In our world with a Moslem world too eager to support jihadis (or willing to look away or too afraid to stop the jihadis), it is no longer realistic to cut deals with whoever runs the palace. We need to help Moslem reformers purge the Islamic world of jihadi nutballs. Those nutballs, who would nuke us if they could, are the biggest threat right now.
Recall that in the Cold War, realists were willing to work with thug rulers if they were willing to help us defeat the major threat of our day--Soviet-led communism. We preferred to have democracies as allies, but if a thug ruler gave us a port or an air base that could be used to sink Soviet ships or drop a nuke on a Soviet industrial city, we accepted the thug ruler as an ally. The little problem was nothing compared to the big problem we had to defeat. That, my friends, was realism.
Today the term realism has been hijacked to mean the opposite--we cut deals with enemies and just pretend it advances our bigger interests.
But I remain a realist-a traditional realist. And I have an example. Lately, the news is about a young girl napalmed in South Vietnam 40 years ago and caught in a famous picture. A supposed symbol of our evil, she was actually the victim of a foreign invasion and a horrible friendly fire incident. Her tragedy was a picture that reflected the tragedy of an entire nation that was subjugated. But for that defeat, South Vietnam might be what South Korea and Taiwan are today--free and prosperous nations.
Yet I favor bolstering our relations with Vietnam to counter China's increasing power. Jihadis may be the current threat, but China is a potential looming threat that we also have to deal with. The Vietnamese are bastards. Sorry. But they are. We fought them--and I respect their fighting ability--but they are essentially North Vietnam, which conquered South Vietnam. And even though I regret we let North Vietnam defeat South Vietnam (while being grateful that our fight bought time for the rest of Asia to strengthen and resist communist influence) when it was within our power to stop them, realism demands that I accept this part of the world as it is and go from there.

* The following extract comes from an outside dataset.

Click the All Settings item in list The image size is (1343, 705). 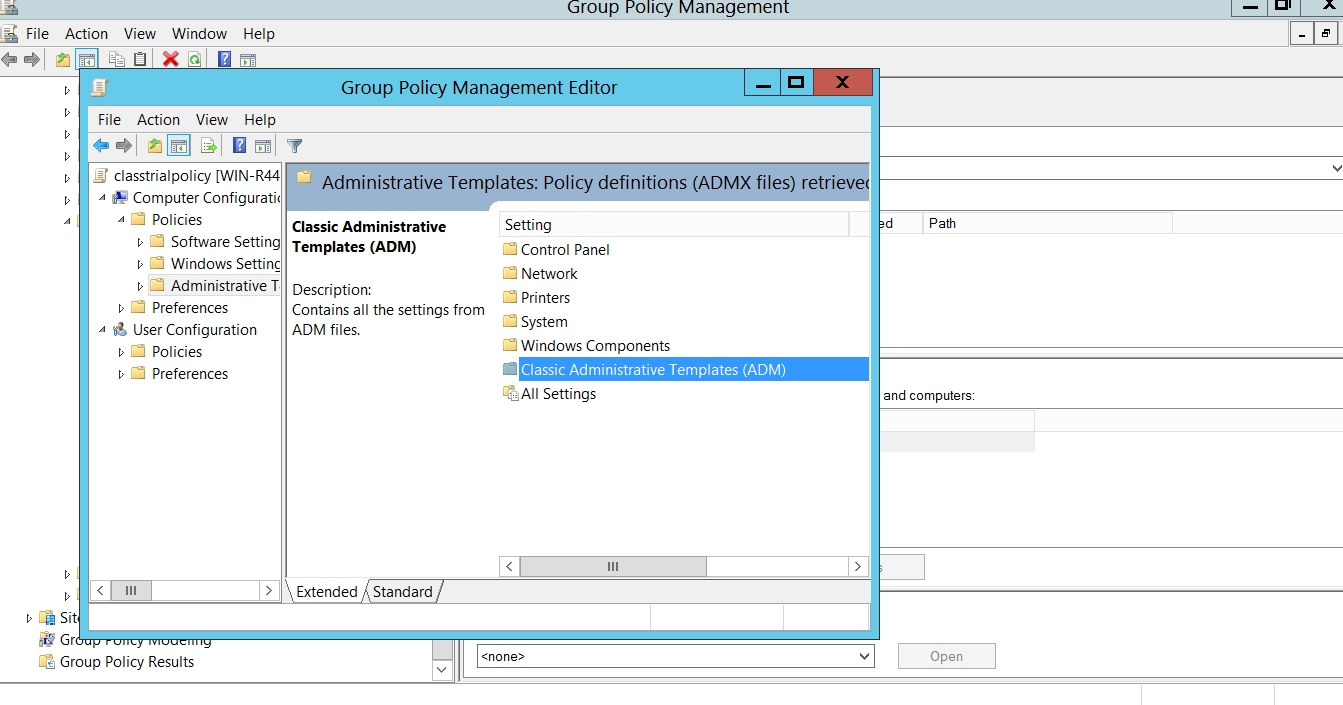557,394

And since Vietnam would like help resisting China and we would like to bolster those who would resist Chinese domination, we need to support Vietnam notwithstanding the past that I wish had been different. We don't have a free South Vietnam to support. We have a North Vietnamese elite that controls all of Vietnam that wants our support.
That, my friends, is realism: doing what it takes to win the most important fight. How dare those who would retreat from every enemy appropriate the term to justify retreat.